Ela preparou uma sopa cremosa de frutos do mar à italiana, camarão ao alho e óleo com abacate, asinhas de frango ao molho de laranja, costelinha agridoce com abacaxi, espaguete à bolonhesa com abóbora, rolinhos de carne com aspargos, bife de chorizo corte grosso, lula com pimentões coloridos, mariscos com sal e pimenta e, por último, burrata com presunto de Parma.
O presunto fatiado finamente foi enrolado em formato de flores, dispostas ao redor do queijo.
Enquanto enrolava, ela parou de repente.
A arte de empratar era algo que ela aprendera especificamente para Abel; Abel gostava.
— Hum? — Rodrigo perguntou com o olhar o que havia de errado.
Inês balançou a cabeça, parou de fazer as flores e desmanchou todas as que já havia feito.
Rodrigo lançou-lhe um olhar significativo, mas não disse nada.
— Pronto?
— Pronto.
Ele pegou o último prato e saiu da cozinha.
Inês observou as costas dele enquanto ele levava o prato, sentindo uma estranheza indescritível no coração, mas acima de tudo, amargura.
Nos quatro anos na Família Rocha, Abel nunca entrara na cozinha, muito menos servira um prato.
Ela tirou o avental lentamente e foi para a mesa de jantar.
Lembrou-se da cesta de frutas que Rodrigo trouxera e estendeu a mão para pegá-la; Rodrigo fez o mesmo, e seus dedos se tocaram brevemente no ar.
Inês recolheu a mão.
— Deixa comigo. — Rodrigo pegou a cesta, voltou para a cozinha, tirou um prato de porcelana branca do armário, arranjou as frutas lavadas e voltou servindo-as.
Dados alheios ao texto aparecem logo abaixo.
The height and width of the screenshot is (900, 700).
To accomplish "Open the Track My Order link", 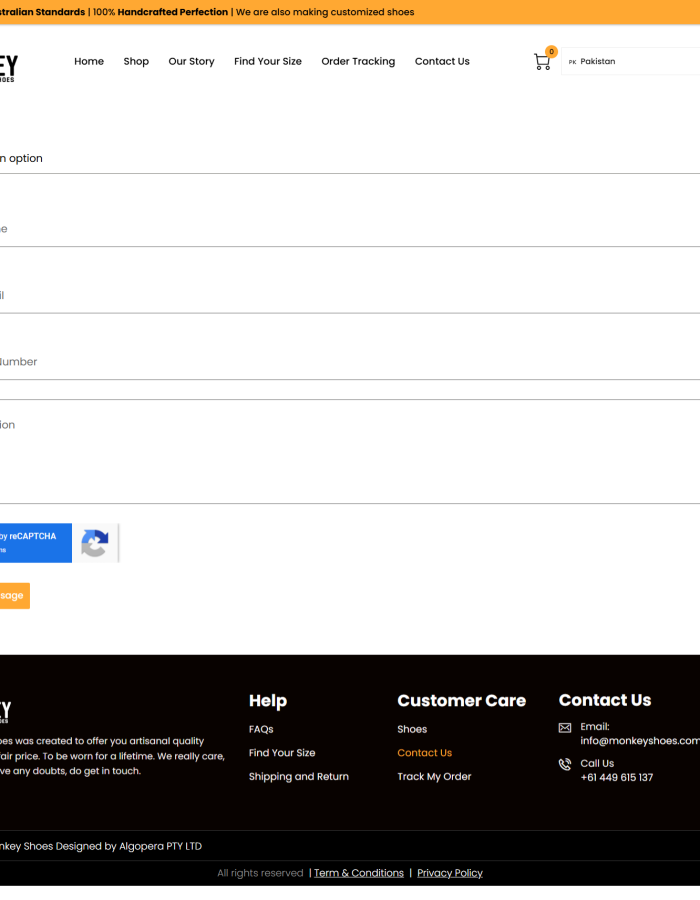I will click(x=434, y=777).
Estavam meia hora adiantados em relação ao horário previsto.
Mas já dava para almoçar.
O primeiro prato que Rodrigo provou foi o bife.
Inês não resistiu e olhou para ele:
— No dossiê que a Alice me deu, dizia que o Diretor Simões gosta da carne ao ponto.
— Então a Alice foi te procurar para entregar minhas preferências alimentares. — Rodrigo saboreava a carne com elegância, comendo um pedaço e logo partindo para o segundo.
Inês nem precisava que ele dissesse; sabia que ele estava satisfeito.